Au cœur du Sud-Ouest, les paysages viticoles oscillent entre douceur des collines et rivières capricieuses. Ici, la vigne s’enracine dans une histoire pluriséculaire. Les gestes des vignerons puisent autant dans l’efficacité que dans le respect transmis de génération en génération, façonnant une mosaïque de traditions qui perdurent.
Le choix des cépages locaux : une palette inimitable
- La Négrette de Fronton : épicée et violette, cette variété trouve sa terre élue dans les graves de la moyenne Garonne.
- Le Tannat de Madiran : puissante et charpentée, cette vigne robuste déploie tout son potentiel sur les terrasses à cailloux.
- Le Manseng (Petit et Gros) : signature du Jurançon, il donne naissance à des vins nerveux, frais ou délicieusement moelleux.
Si le Sud-Ouest, avec plus de 300 cépages autochtones selon l’IFV (Institut Français de la Vigne et du Vin), défend une diversité unique en France, ce n’est pas une anecdote folklorique, mais bien une force identitaire. Les variétés locales, souvent résistantes aux maladies et adaptées au climat, sont perpétuées délibérément, parfois contre vents et marées, par des vignerons soucieux de transmission autant que de qualité (source : SudOuest.fr).
Taille manuelle et entretien raisonné : des pratiques héritées
Ici, la plupart des vignes sont taillées à la main, un savoir-faire qui permet d’adapter la taille à chaque ceps selon sa vigueur, l’orientation des bourgeons ou la structure de la vieille vigne. Les méthodes traditionnelles, telles que la taille Guyot et la taille en gobelet, dominent encore :
- La Guyot (simple ou double) : idéale pour les cépages vigoureux, elle facilite la maîtrise du rendement et la qualité du raisin.
- Le Gobelet : ancestral, sans palissage, favorise l’aération et la résistance à la sécheresse, encore pratiqué sur des appellations comme Marcillac.

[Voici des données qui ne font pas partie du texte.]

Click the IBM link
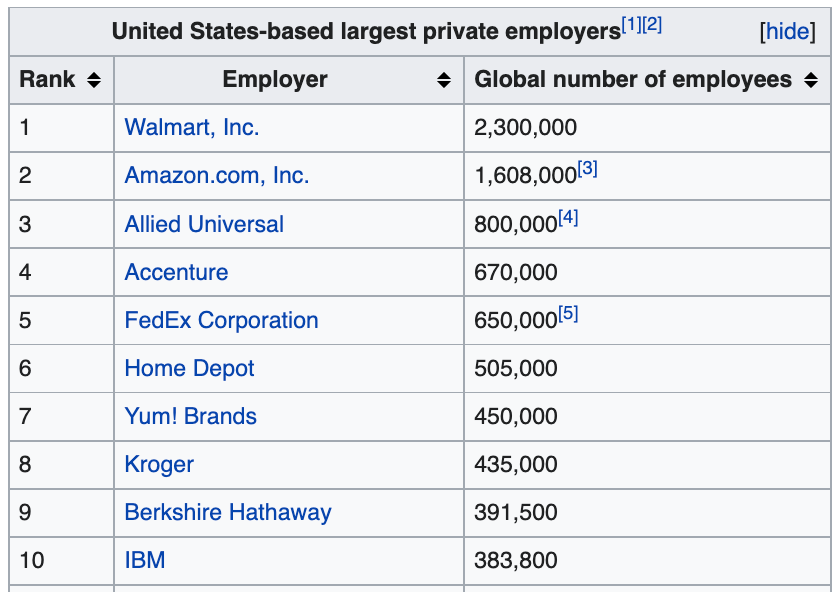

Les vendanges, souvent manuelles dans les parcelles les plus escarpées ou pour la sélection des raisins nobles, permettent une récolte au faîte de la maturité. À Jurançon, la tradition du passerillage (dessèchement des raisins sur souche) valorise le tri parcellaire. Le vin moelleux, issu de grains triés un à un, exige patience et précision : il n’est pas rare de revenir plusieurs fois sur un même rang.